🤖 AI Summary
This work exposes critical limitations of large language models (LLMs) as automatic relevance judges in offline information retrieval evaluation: LLM-generated judgments fail to fairly rank top-performing retrieval systems and inflate false positive rates in statistical significance tests (e.g., t-tests, ANOVA) to over 60%, diverging substantially from human annotations. Methodologically, the study systematically evaluates how LLM-based assessment—using state-of-the-art models including GPT-4 and Claude—affects relative ranking fidelity and pairwise significance preservation among leading retrieval systems, quantifying deviations from human ground truth via Kendall’s τ and hypothesis testing. The core contribution is the introduction of “statistical significance fidelity” as a novel evaluation dimension, providing crucial empirical evidence, methodological insights, and a cautionary benchmark for developing reliable automated IR evaluation paradigms.
📝 Abstract
Offline evaluation of search systems depends on test collections. These benchmarks provide the researchers with a corpus of documents, topics and relevance judgements indicating which documents are relevant for each topic. While test collections are an integral part of Information Retrieval (IR) research, their creation involves significant efforts in manual annotation. Large language models (LLMs) are gaining much attention as tools for automatic relevance assessment. Recent research has shown that LLM-based assessments yield high systems ranking correlation with human-made judgements. These correlations are helpful in large-scale experiments but less informative if we want to focus on top-performing systems. Moreover, these correlations ignore whether and how LLM-based judgements impact the statistically significant differences among systems with respect to human assessments. In this work, we look at how LLM-generated judgements preserve ranking differences among top-performing systems and also how they preserve pairwise significance evaluation as human judgements.
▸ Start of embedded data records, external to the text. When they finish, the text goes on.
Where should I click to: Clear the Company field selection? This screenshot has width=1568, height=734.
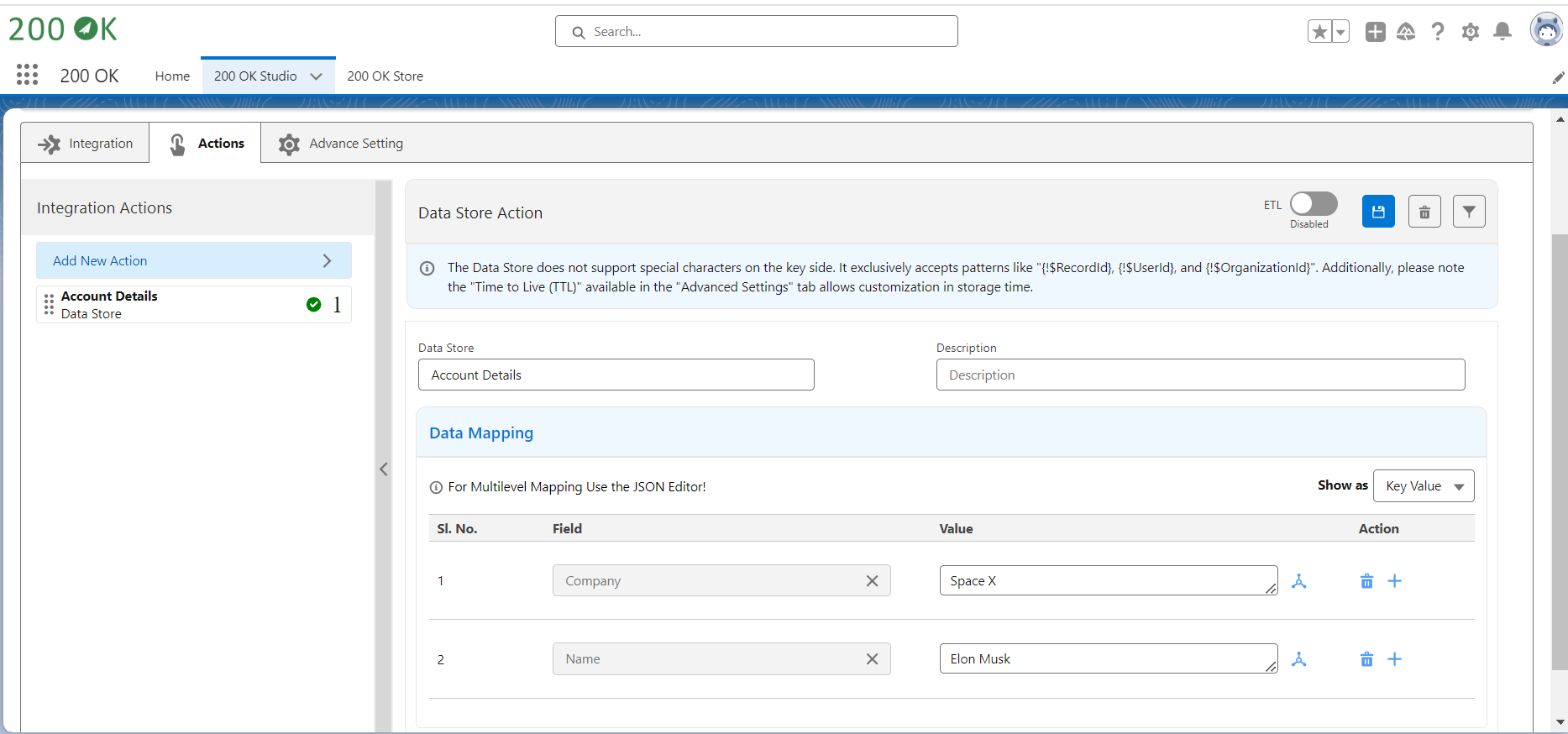click(872, 581)
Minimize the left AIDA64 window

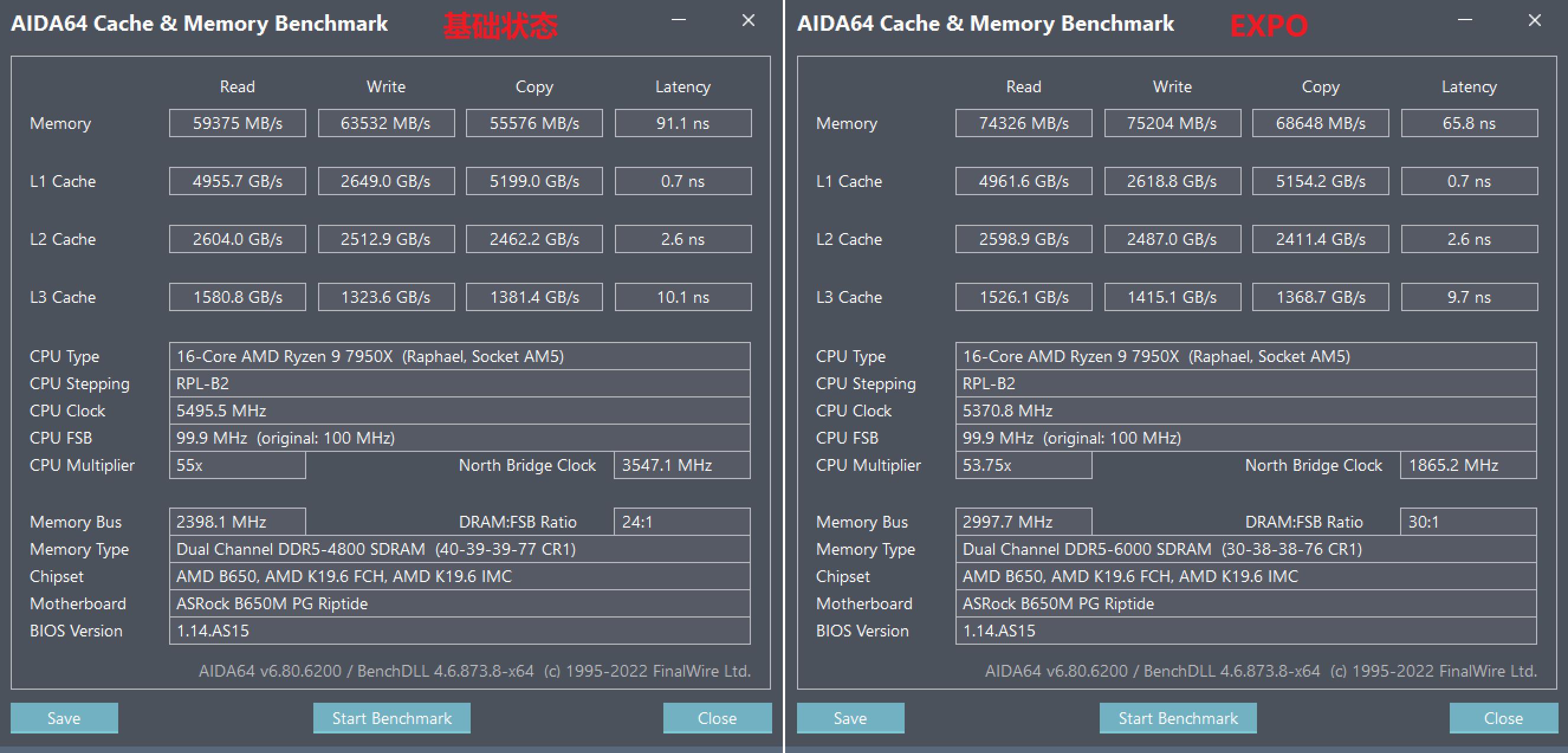click(x=679, y=21)
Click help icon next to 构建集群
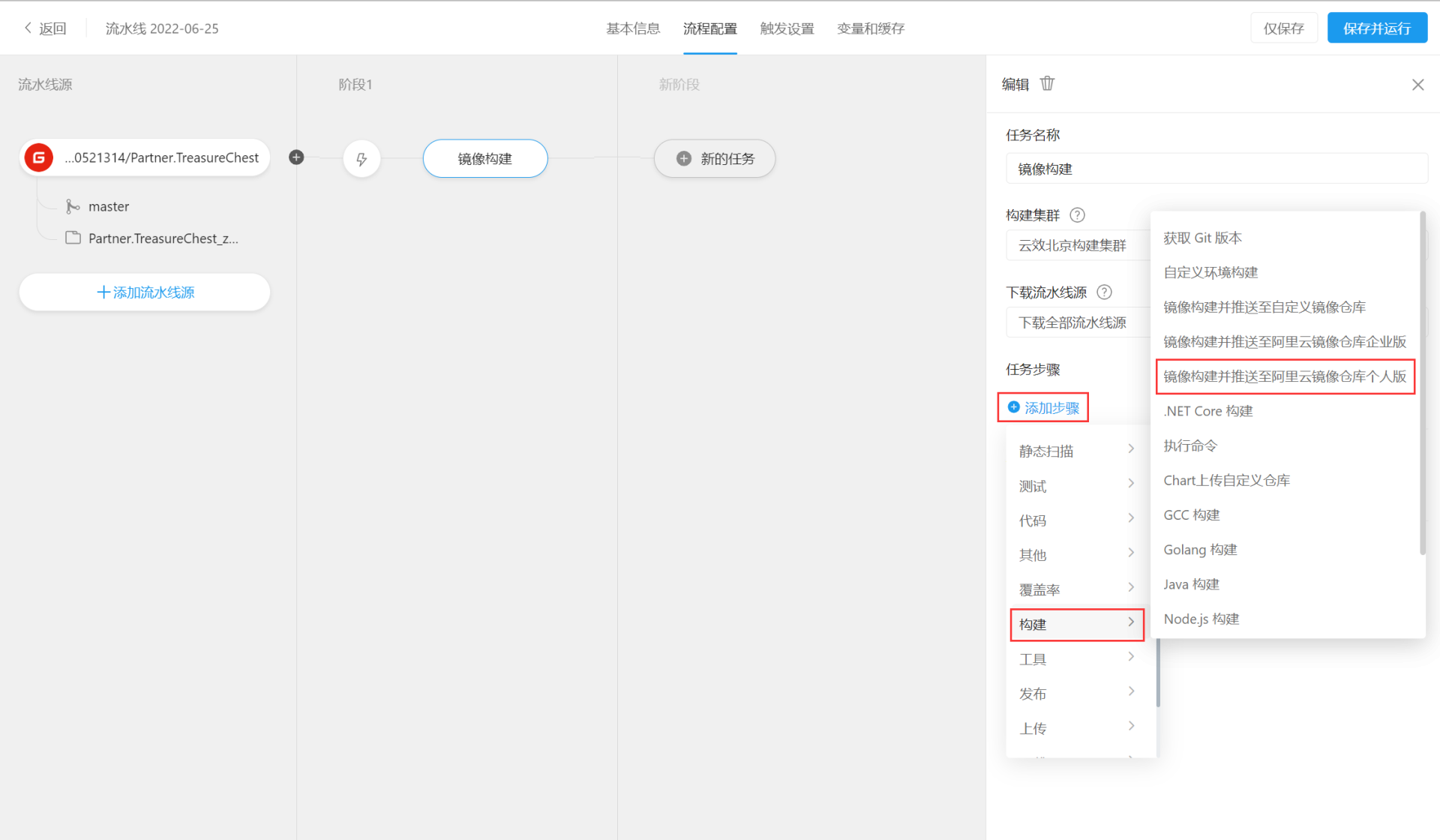This screenshot has width=1440, height=840. (x=1077, y=215)
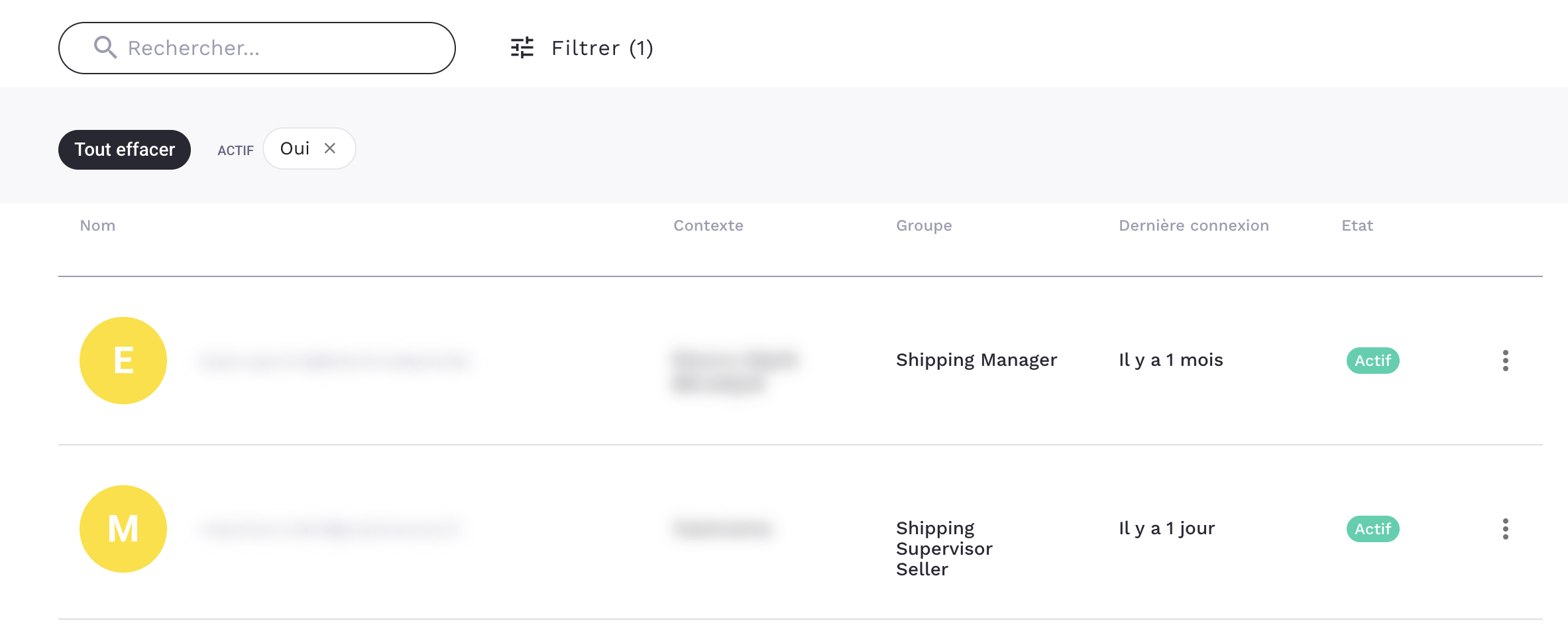Click the magnifying glass search icon
The height and width of the screenshot is (631, 1568).
(x=105, y=48)
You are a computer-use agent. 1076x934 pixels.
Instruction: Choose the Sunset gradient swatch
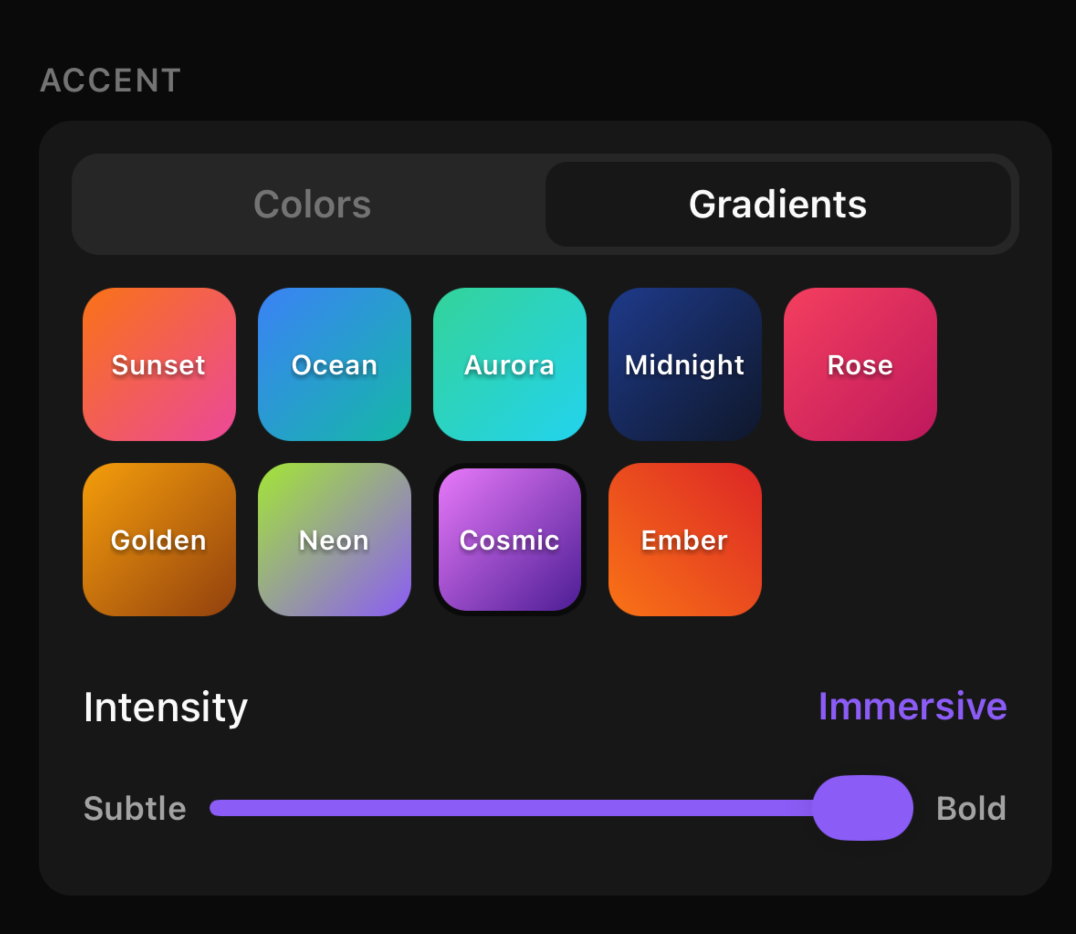159,364
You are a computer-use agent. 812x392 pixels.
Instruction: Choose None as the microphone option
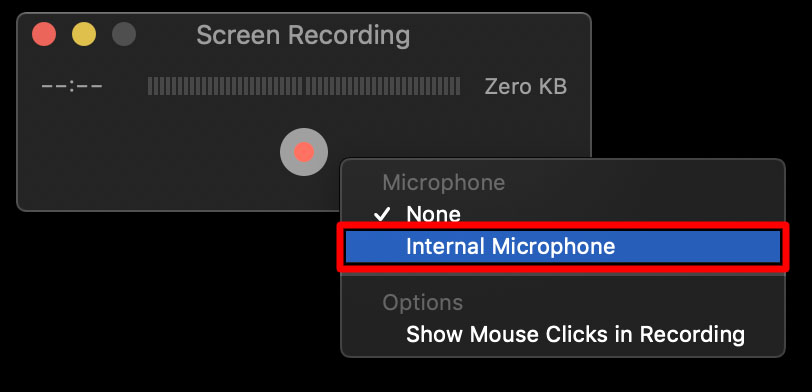click(x=433, y=214)
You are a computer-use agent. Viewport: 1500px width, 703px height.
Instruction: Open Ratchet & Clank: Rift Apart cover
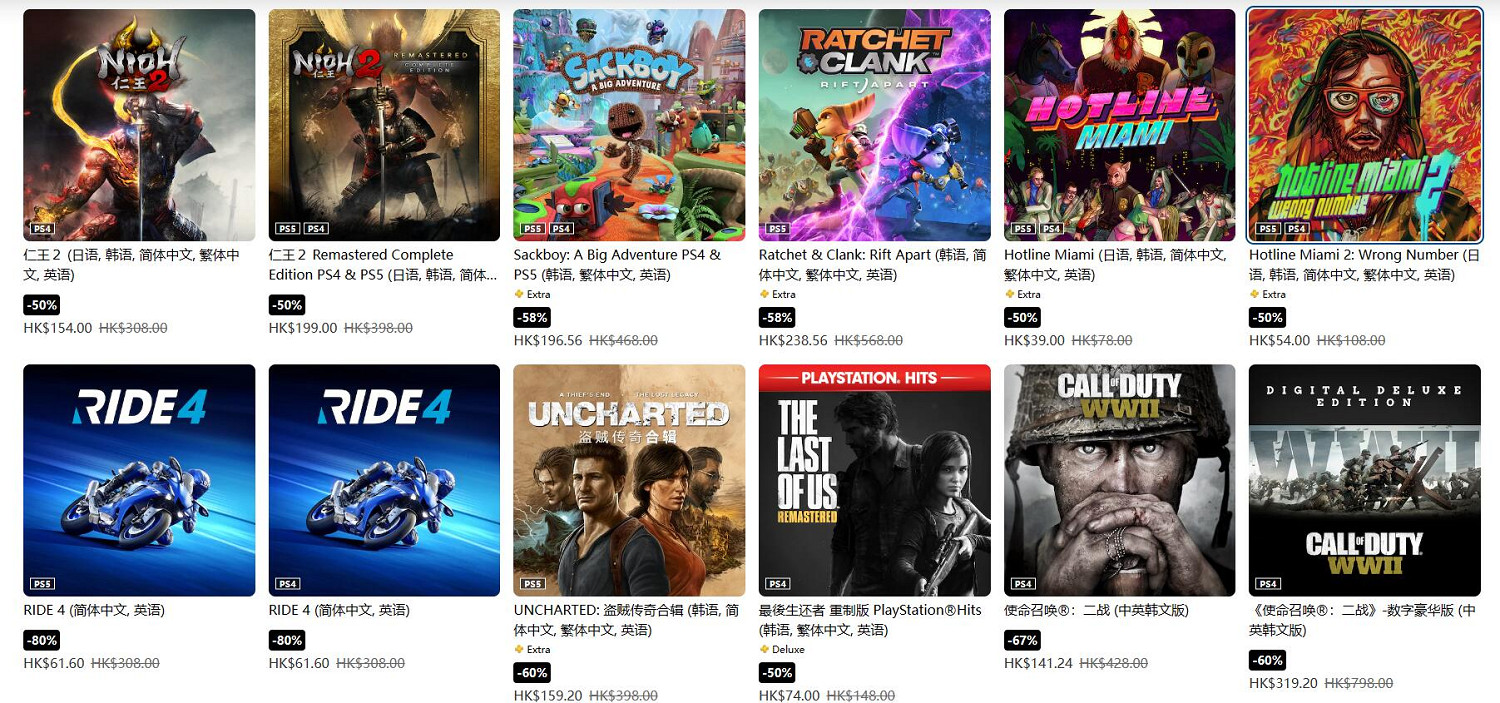[x=875, y=125]
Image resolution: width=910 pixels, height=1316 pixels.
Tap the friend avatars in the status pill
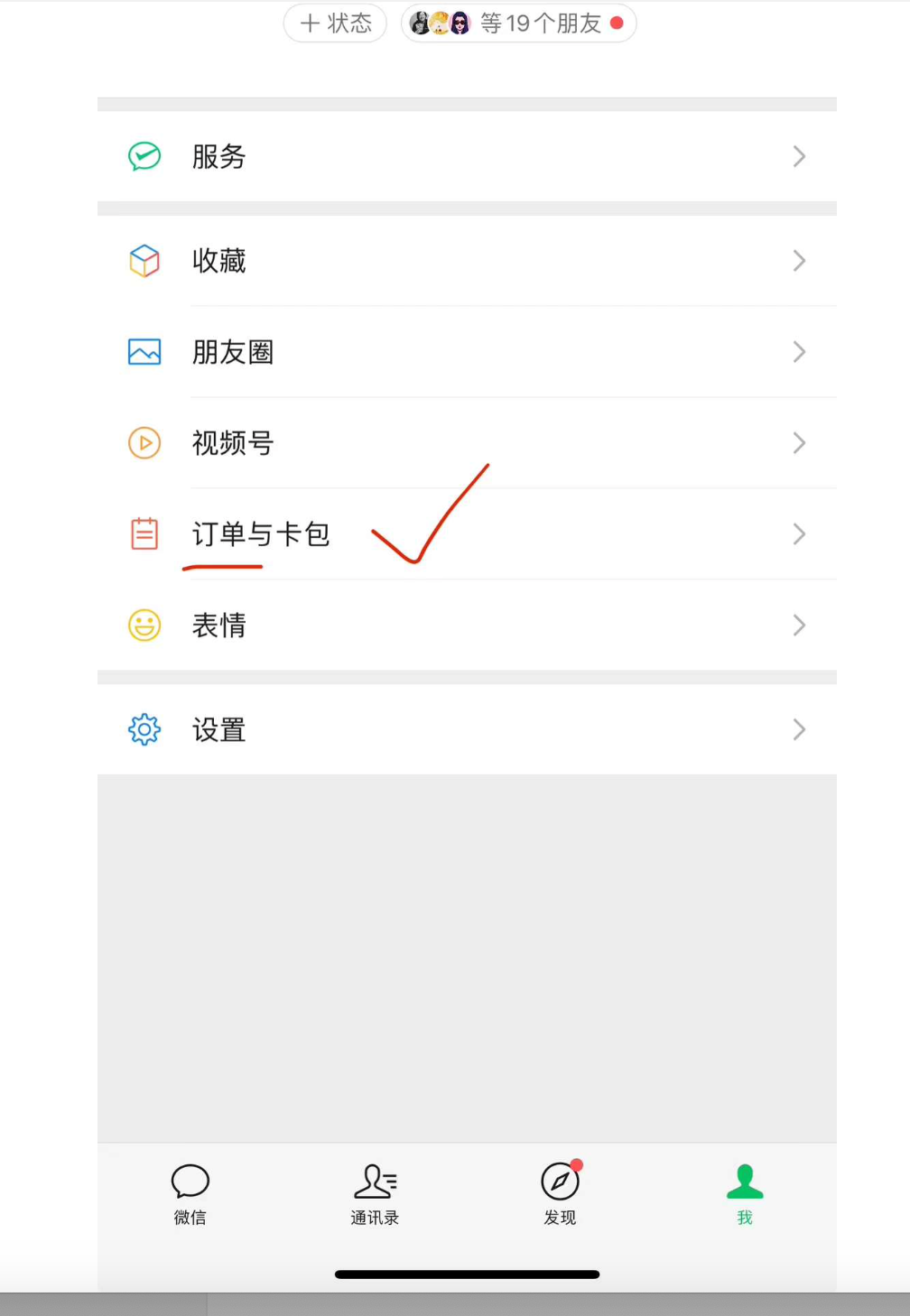pos(440,23)
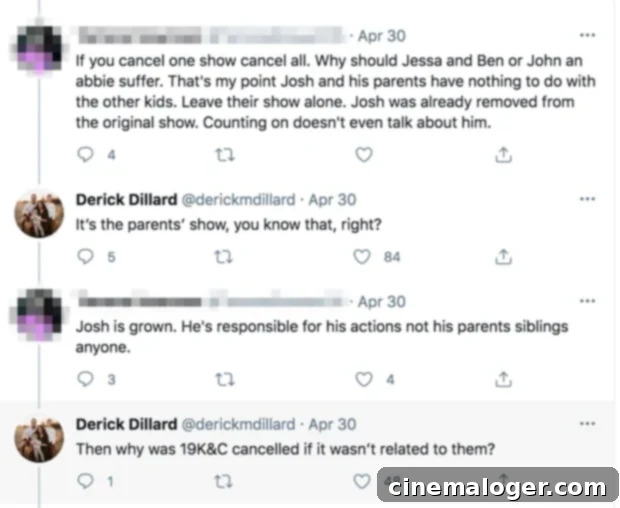Reply to the "Josh is grown" tweet

coord(86,379)
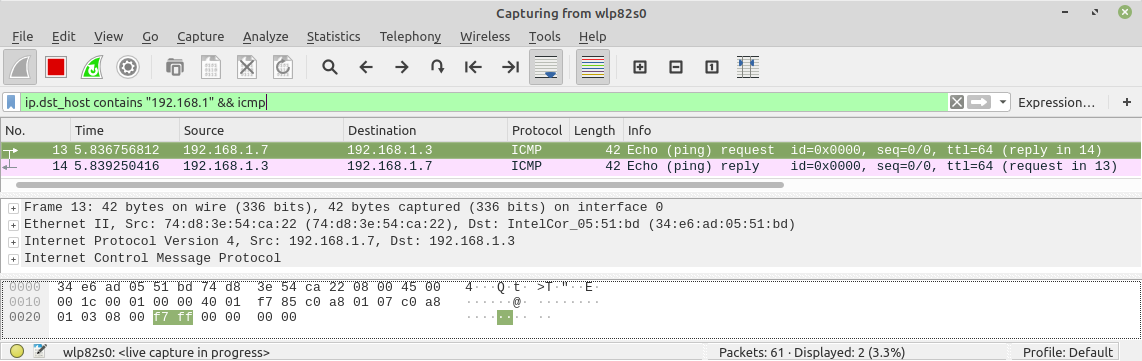This screenshot has height=361, width=1142.
Task: Select the ICMP Echo reply packet 14
Action: pos(571,167)
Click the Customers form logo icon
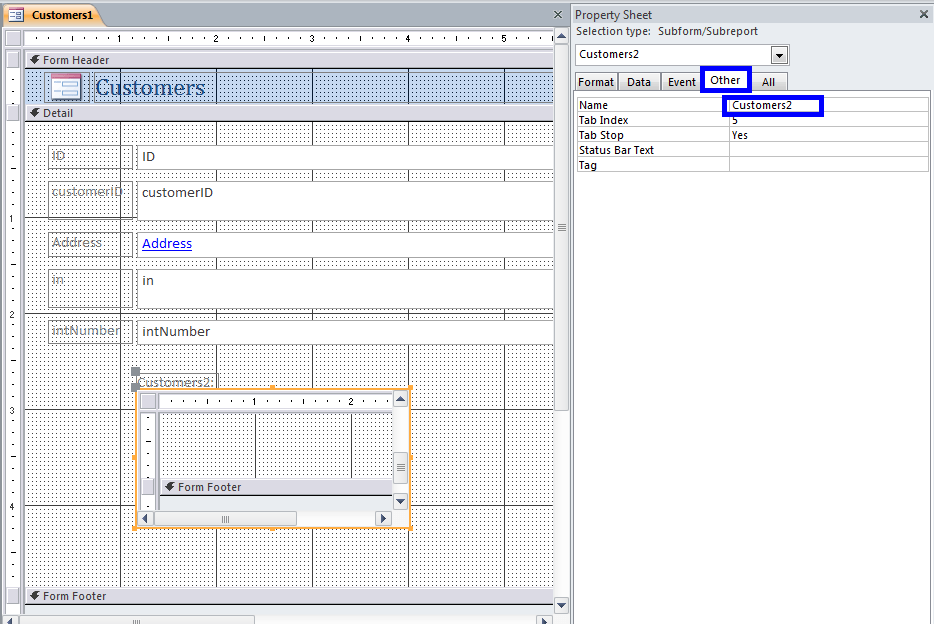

Our results show that LLM-based judgements are unfair at ranking top-performing systems. Moreover, we observe an exceedingly high rate of false positives regarding statistical differences. Our work represents a step forward in the evaluation of the reliability of using LLMs-based judgements for IR evaluation. We hope this will serve as a basis for other researchers to develop more reliable models for automatic relevance assessment.